WHAT NEEDS TO BE DONE: Retype each entry exactly as written, and keep the pictures out of the copy.

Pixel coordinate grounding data
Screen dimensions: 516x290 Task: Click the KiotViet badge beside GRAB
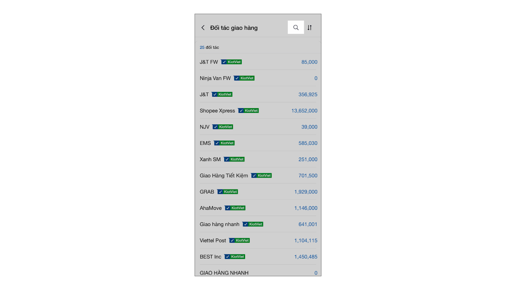click(228, 192)
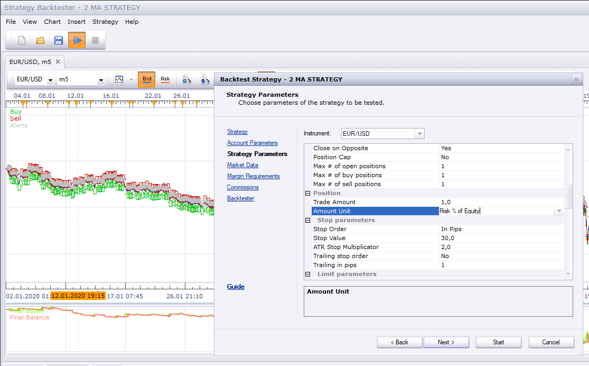
Task: Collapse the Stop parameters section
Action: pyautogui.click(x=307, y=221)
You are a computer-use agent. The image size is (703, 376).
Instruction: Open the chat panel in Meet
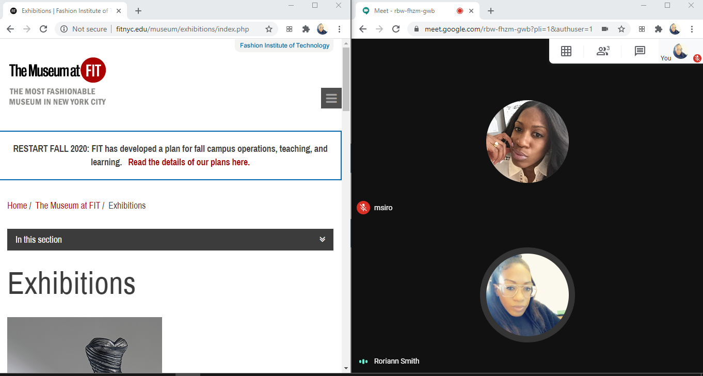coord(640,51)
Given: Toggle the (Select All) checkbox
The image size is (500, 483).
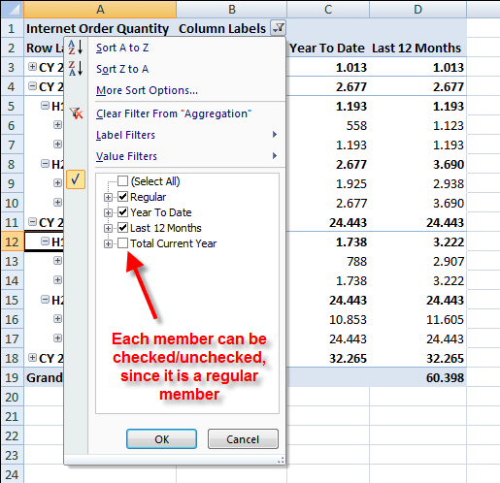Looking at the screenshot, I should click(x=122, y=181).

TASK SOLUTION:
Screen dimensions: 516x290 Task: Click the KiotViet badge beside GRAB
click(228, 192)
Task: Collapse the Stop parameters section
Action: pyautogui.click(x=307, y=221)
You are a computer-use agent. The image size is (703, 376).
Instruction: Open the chat panel in Meet
coord(640,51)
Given: Toggle the (Select All) checkbox
The image size is (500, 483).
Looking at the screenshot, I should click(x=122, y=181).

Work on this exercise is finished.